It would be interesting to investigate whether geographic areas that favor economic mobility are co-extensive with areas where library flows — the balance of supply and demand for library resources — are notably efficient. Perhaps some LIS PhD student will take up the challenge. My current objective is a lot more prosaic: modeling supply and demand within and outside of a given library consortium to inform decisions about local and shared stewardship of print collections. For this, I think the county-level choropleth is actually quite useful. It helps to show how demand is distributed at ‘above-the-institution’ scale, and this is important for understanding the role of logistics in optimizing the flow of library resources.

This is what a county-level heatmap of demand for CIC returnables looks like, reflecting cumulative inter-lending request activity over a period of about seven years:

Percent of CIC Returnable Borrowing by US Counties

What does this map tell us? A few important things are immediately discernible:

  • CIC libraries (which are mostly located in the Midwest) serve institutions across an enormous geographic range in the United States.
  • Regional demand is concentrated in a relatively small number of counties.
  • The relative volume of demand is quite low; counties with the greatest number of request transactions individually account for less than 7% of total demand.
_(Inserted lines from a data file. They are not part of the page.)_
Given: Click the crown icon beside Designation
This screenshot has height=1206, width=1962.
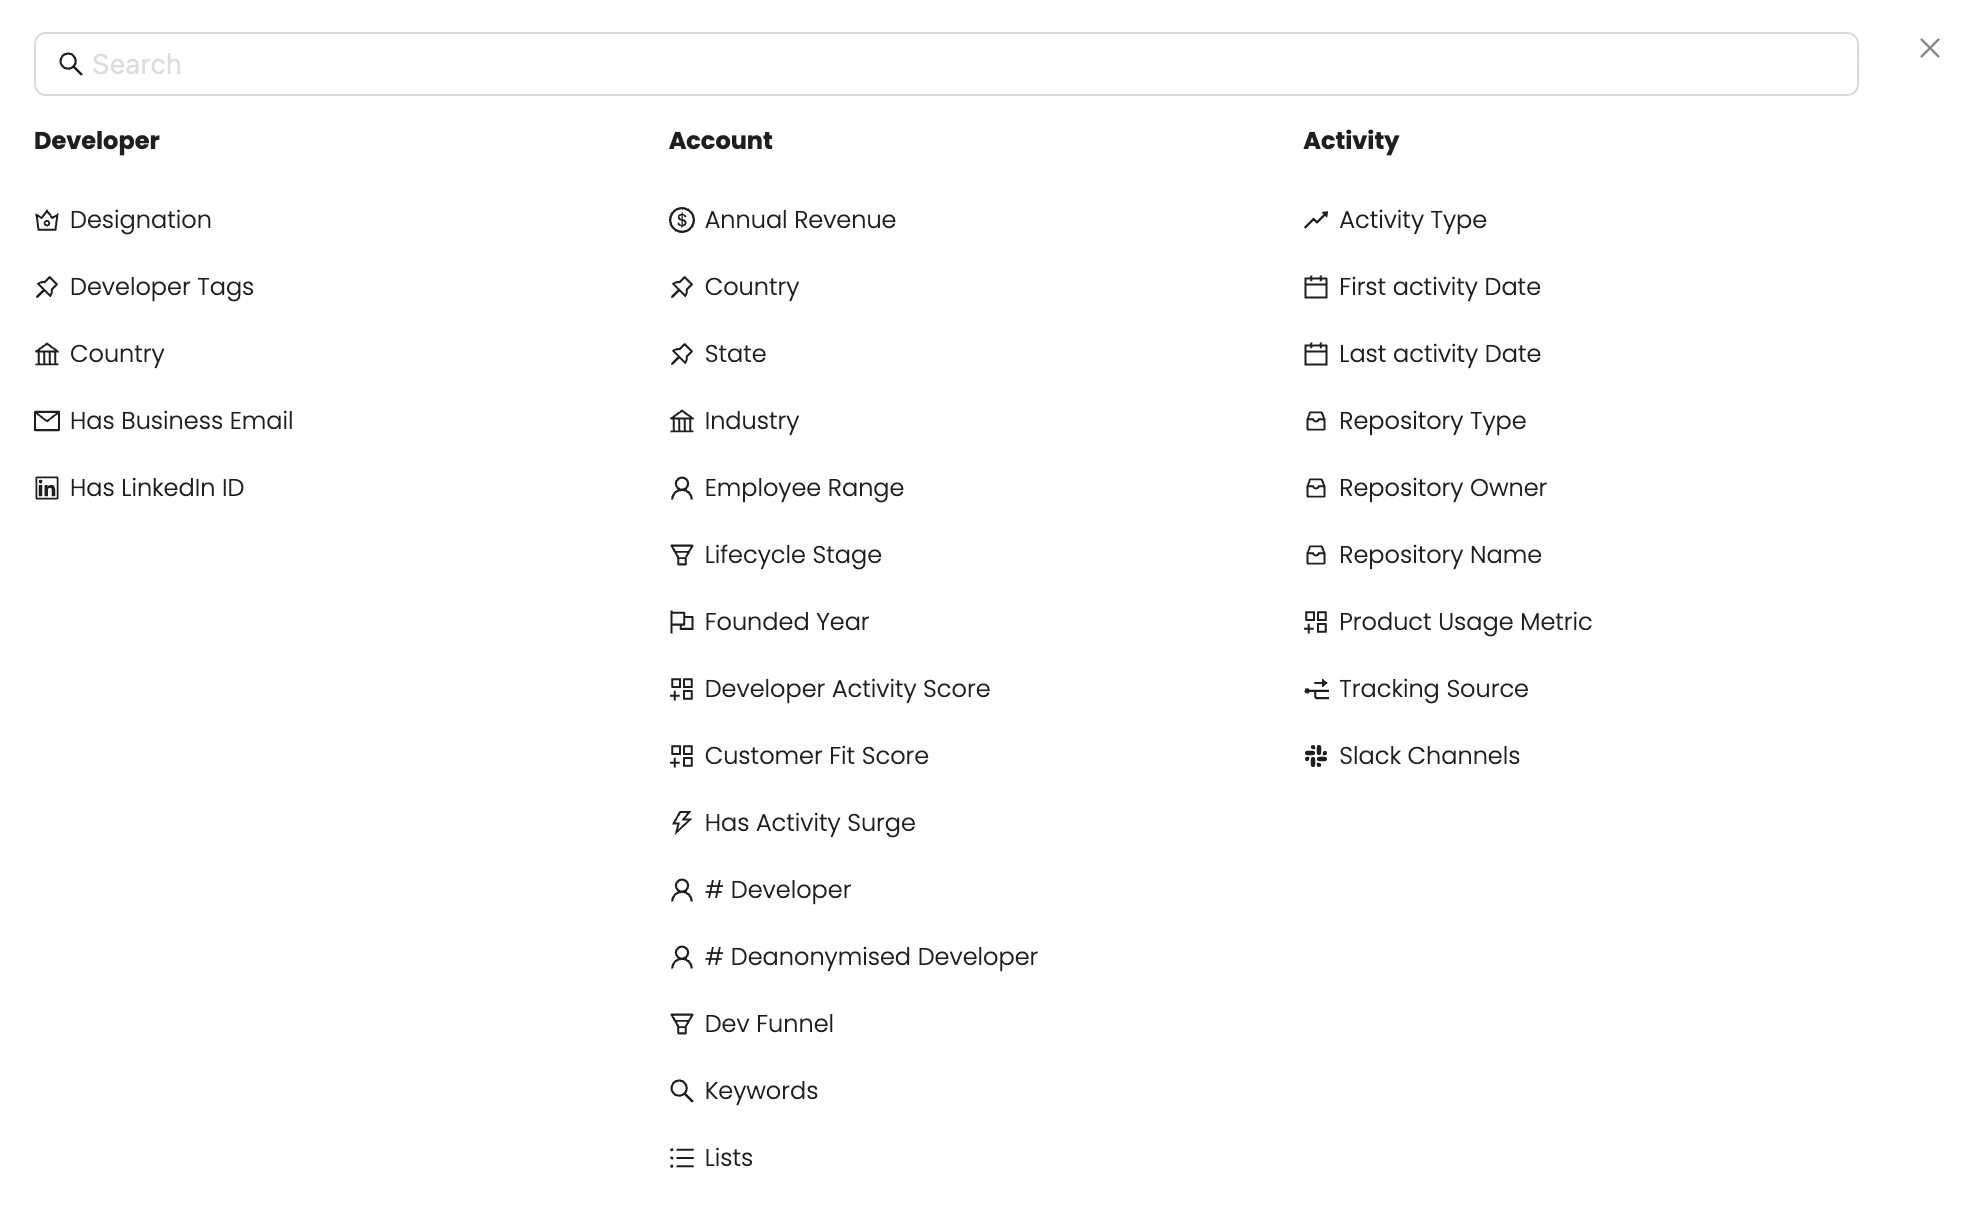Looking at the screenshot, I should tap(47, 220).
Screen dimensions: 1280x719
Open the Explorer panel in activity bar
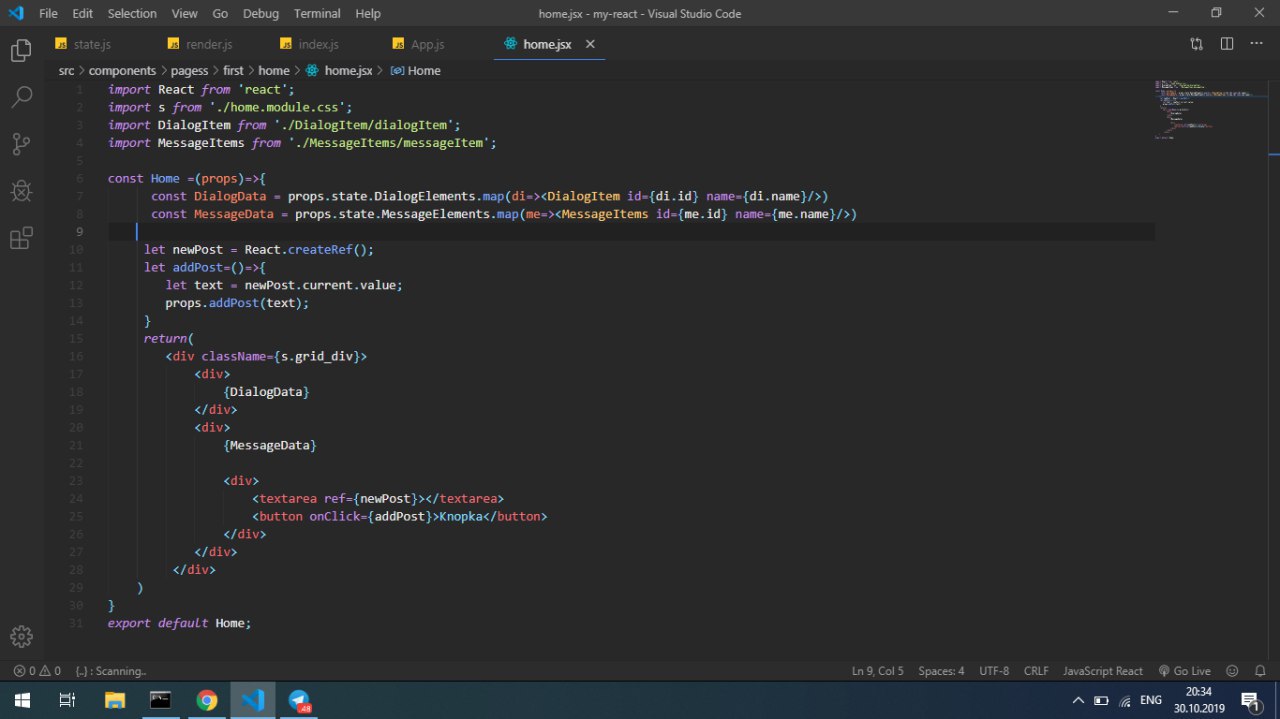coord(21,51)
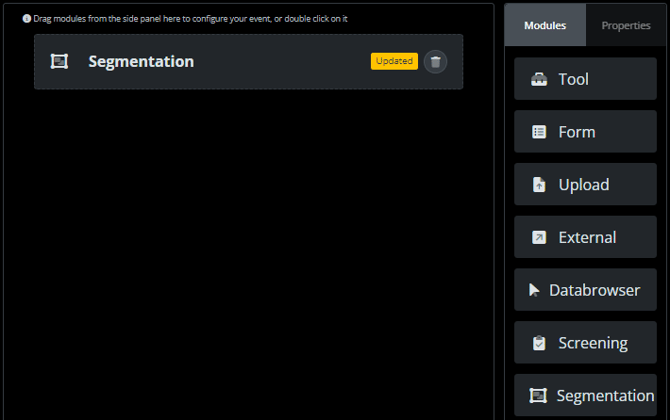
Task: Choose the Databrowser module label
Action: (594, 290)
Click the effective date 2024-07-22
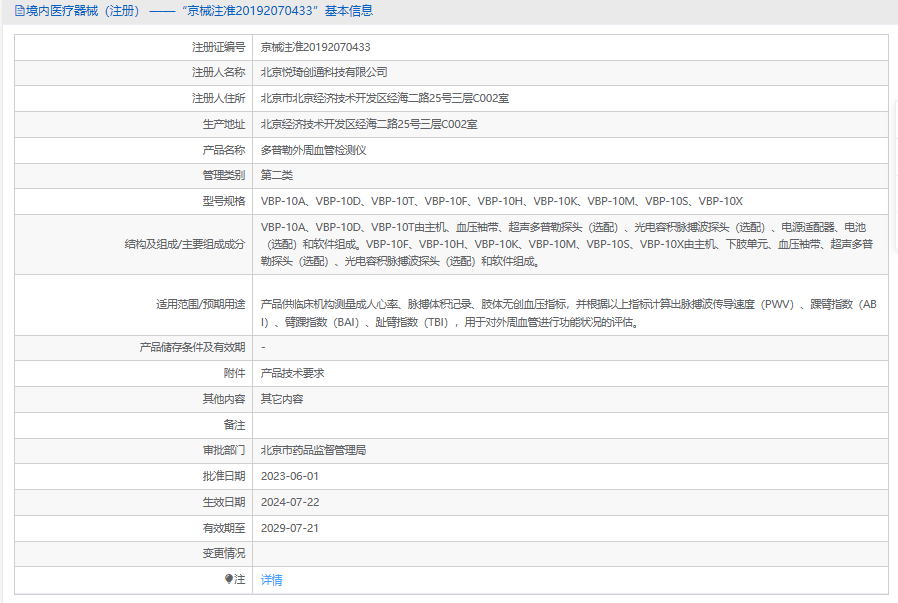This screenshot has width=898, height=603. tap(289, 502)
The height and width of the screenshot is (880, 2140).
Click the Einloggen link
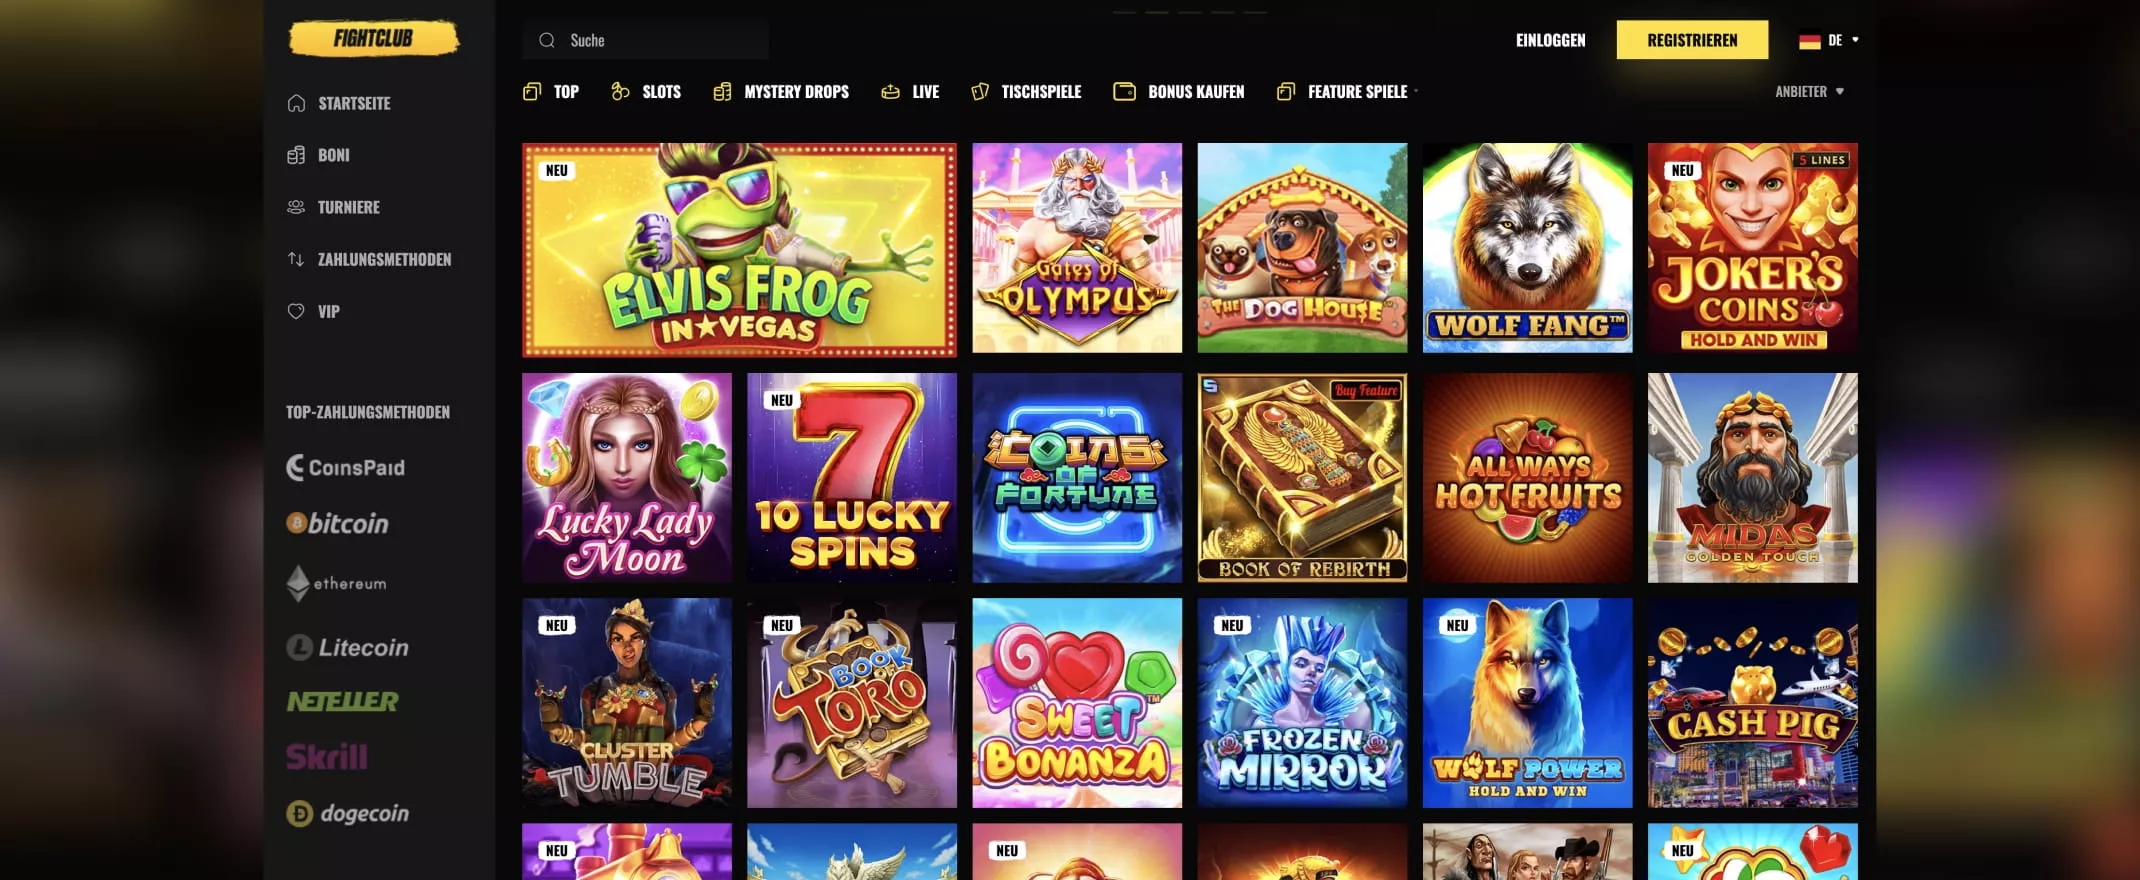coord(1550,40)
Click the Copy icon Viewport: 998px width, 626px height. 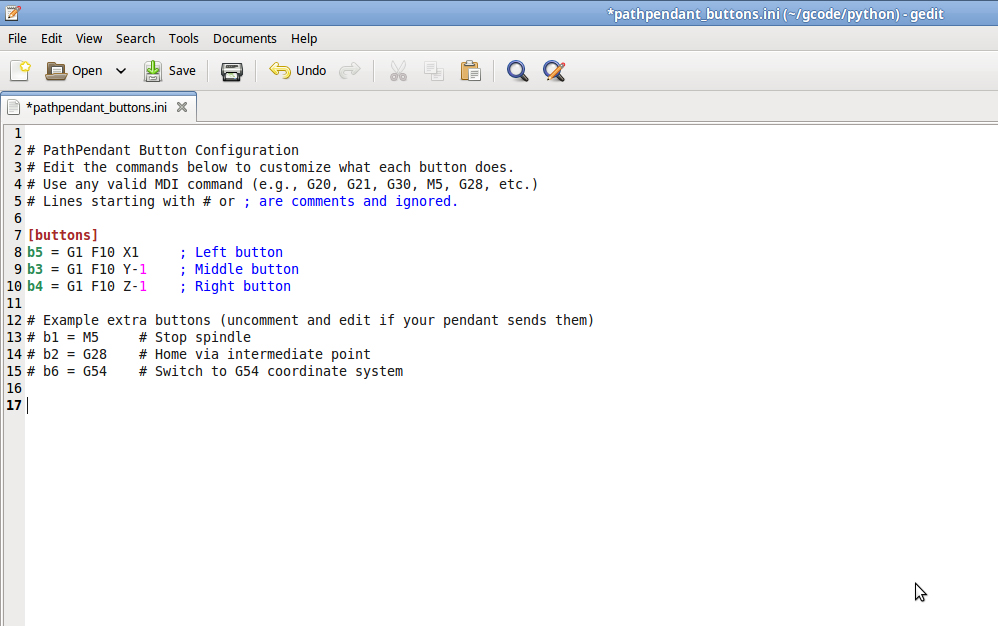click(434, 71)
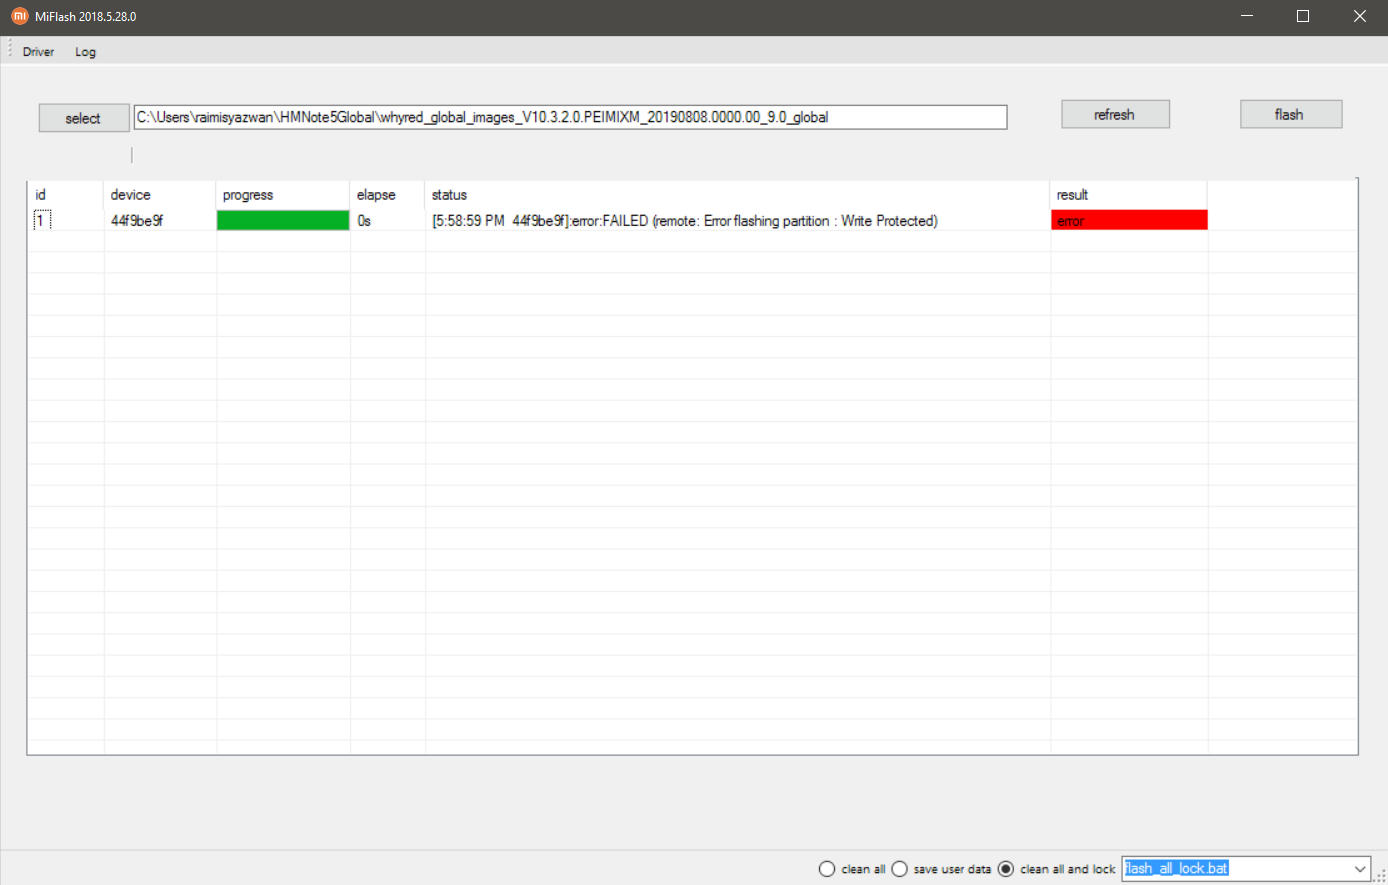Viewport: 1388px width, 885px height.
Task: Click the refresh device list button
Action: pyautogui.click(x=1114, y=115)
Some of this information was equally visible in the institution location map that I had started with — but the county-based version is less noisy and enables me to roll up a great deal more data (about 1.3 million transactions and five thousand borrowers) in a single picture.  It also raises some additional questions:

  • Are the ‘hotspots’ of demand an artifact of aggregating demand over several years?  I.e. did all of the demand from Southern California occur in the last twelve months or is it a recurring pattern over many years?
  • Has the geographic range of demand changed over time?  Are CIC libraries a broader range of institutional partners today than they did five years ago?
  • Do individual CIC member libraries serve a comparable range of institutions?  Is ‘long-range lending’ associated with libraries that hold materials that are relatively scarce in the overall system, or are materials traveling farther than is necessary to meet demand?

It was easy enough to plot annual demand for an individual lender, so I produced a new series of maps looking at the county-level location of institutions who borrowed returnable items from the Ohio State University Library (symbol OSU) over a few years.  This time, I used the absolute number of loans as the input, so that even low-volume borrowers would be visible.  Here are the results for:


Locations of borrowers from OSU in CY2008.

Locations of borrowers from OSU in CY2008.


Locations of borrowers from OSU in CY2010.

and 2012

Locations of borrowers from OSU in CY2012.

Locations of borrowers from OSU in CY2012.

At first glance, they might appear to be the same map…yet there are minor variations from year to year. The consistency in regions of demand is interesting, since it suggests that there is some predictability in the sources of demand — year after year, institutions in Southern California (mostly Los Angeles County) and Southern Arizona (mostly Pima County) have turned to OSU as a supplier one hundred times or more.  Why does this matter?  A pattern of sustained demand might suggest that a subscription based pricing model would benefit partners on both sides, providing predictability in budgeting, and  also provide OSU with documentation of the continuing value its holdings are producing for other institutions (and geographies).

The variations in demand are equally interesting.  For example, demand for OSU resources from institutions in the Pacific Northwest seems to have waned somewhat — could this be a result of improved intra-regional inter-lending arrangements and courier service within the Orbis-Cascade group?  Less visible in these pictures, but no less intriguing (I think) is the decreasing range of geographies served by OSU between 2008 and 2012, which amounts to a reduction of 12%.  This trend holds up over a longer period, not reflected in the maps above.  What might account for this change?  Is demand being deflected to other suppliers? Or is the increasing volume of requests generated by ‘in-network’ CIC partners displacing fulfillment for non-CIC institutions?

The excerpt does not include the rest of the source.